TradAI Services Architecture¶
Version: 10.0.0 | Date: 2026-03-28 | Status: CURRENT
Source of truth: infra/shared/tradai_infra_shared/config.py (SERVICES dict, ECR_REPOS, LAMBDA_SCHEDULES)
TL;DR: 7 ECS service definitions (4 always-on, 1 on-demand backtest container, 2 trading containers) plus 18 Lambda functions (17 ECR-based containers + 1 inline handler). Dev/staging uses a consolidated EC2 instance (
t3.small, ~$15/month) instead of per-service Fargate tasks. Backtest execution supports 4 modes via the Strategy pattern: Local, SQS, ECS, and Step Functions.
1. Service Overview¶
All service definitions are in config.py SERVICES dict. Ports, CPU, memory, and health check paths are consumed by both ECS Fargate task definitions and the consolidated EC2 mode.

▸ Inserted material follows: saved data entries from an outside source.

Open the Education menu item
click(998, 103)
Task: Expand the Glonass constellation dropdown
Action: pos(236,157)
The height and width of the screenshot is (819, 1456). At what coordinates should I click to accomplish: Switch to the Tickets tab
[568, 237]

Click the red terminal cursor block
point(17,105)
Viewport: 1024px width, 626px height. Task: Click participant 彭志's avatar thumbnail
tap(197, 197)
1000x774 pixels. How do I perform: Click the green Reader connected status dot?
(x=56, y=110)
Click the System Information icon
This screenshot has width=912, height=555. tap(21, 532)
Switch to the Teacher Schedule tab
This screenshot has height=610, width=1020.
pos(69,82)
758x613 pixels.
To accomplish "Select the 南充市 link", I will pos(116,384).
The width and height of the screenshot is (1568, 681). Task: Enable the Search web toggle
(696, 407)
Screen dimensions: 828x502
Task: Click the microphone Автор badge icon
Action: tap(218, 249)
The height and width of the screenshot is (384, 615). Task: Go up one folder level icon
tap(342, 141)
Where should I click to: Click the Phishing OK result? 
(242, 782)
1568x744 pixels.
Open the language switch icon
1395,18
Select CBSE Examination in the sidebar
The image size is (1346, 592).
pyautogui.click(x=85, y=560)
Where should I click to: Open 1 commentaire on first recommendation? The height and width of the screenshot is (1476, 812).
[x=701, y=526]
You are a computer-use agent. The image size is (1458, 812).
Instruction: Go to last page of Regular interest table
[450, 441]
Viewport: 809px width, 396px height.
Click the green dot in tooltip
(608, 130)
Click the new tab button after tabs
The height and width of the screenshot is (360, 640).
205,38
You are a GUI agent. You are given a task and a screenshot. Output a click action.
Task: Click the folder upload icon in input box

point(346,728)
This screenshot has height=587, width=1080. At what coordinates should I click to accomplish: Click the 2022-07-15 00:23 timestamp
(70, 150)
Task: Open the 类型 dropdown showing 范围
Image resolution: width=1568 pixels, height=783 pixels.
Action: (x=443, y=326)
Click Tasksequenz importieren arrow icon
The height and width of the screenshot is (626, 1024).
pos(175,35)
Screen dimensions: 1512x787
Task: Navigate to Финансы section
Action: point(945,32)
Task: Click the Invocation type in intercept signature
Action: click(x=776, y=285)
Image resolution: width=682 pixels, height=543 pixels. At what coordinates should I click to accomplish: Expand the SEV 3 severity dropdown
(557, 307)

| Service | Port | CPU | Memory | Health Check | Spot | Desired Count |
|---|---|---|---|---|---|---|
backend-api | 8000 | 512 | 1024 | /api/v1/health | Yes (default) | 1 (dev/staging), 2 (prod) |
data-collection | 8002 | 256 | 512 | /api/v1/health | Yes (default) | 1 |
strategy-service | 8003 | 512 | 1024 | /api/v1/health | Yes (default) | 1 |
mlflow | 5000 | 512 | 1024 | /mlflow/ | Yes (default) | 1 |
strategy-container | None | 1024 | 2048 | None | Yes (default) | 0 (on-demand) |
live-trading | 8004 | 1024 | 2048 | /api/v1/health | No (reliability) | 0 (per strategy) |
dry-run-trading | 8005 | 1024 | 2048 | /api/v1/health | Yes | 0 (per strategy) |
Notes: - strategy-container has no port -- it runs as an ECS task (backtest execution), not a long-running service. - live-trading explicitly disables Spot (spot: False) for reliability. It also has start_period: 120 for warmup. - dry-run-trading uses Spot for cost savings. Also has start_period: 120. - Region: eu-central-1 (default, configurable via AWS_REGION env var or Pulumi config).
ECR Repository Mapping¶
Service names map to ECR repositories via ECR_SERVICE_MAPPING:
| Service Name | ECR Repository |
|---|---|
backend-api | tradai/backend |
data-collection | tradai/data-collection |
strategy-service | tradai/strategy-service |
mlflow | tradai/mlflow |
live-trading | tradai/live-trading |
dry-run-trading | tradai/dry-run-trading |
2. ECS Architecture¶
Source: infra/compute/modules/ecs_services.py (class EcsServices)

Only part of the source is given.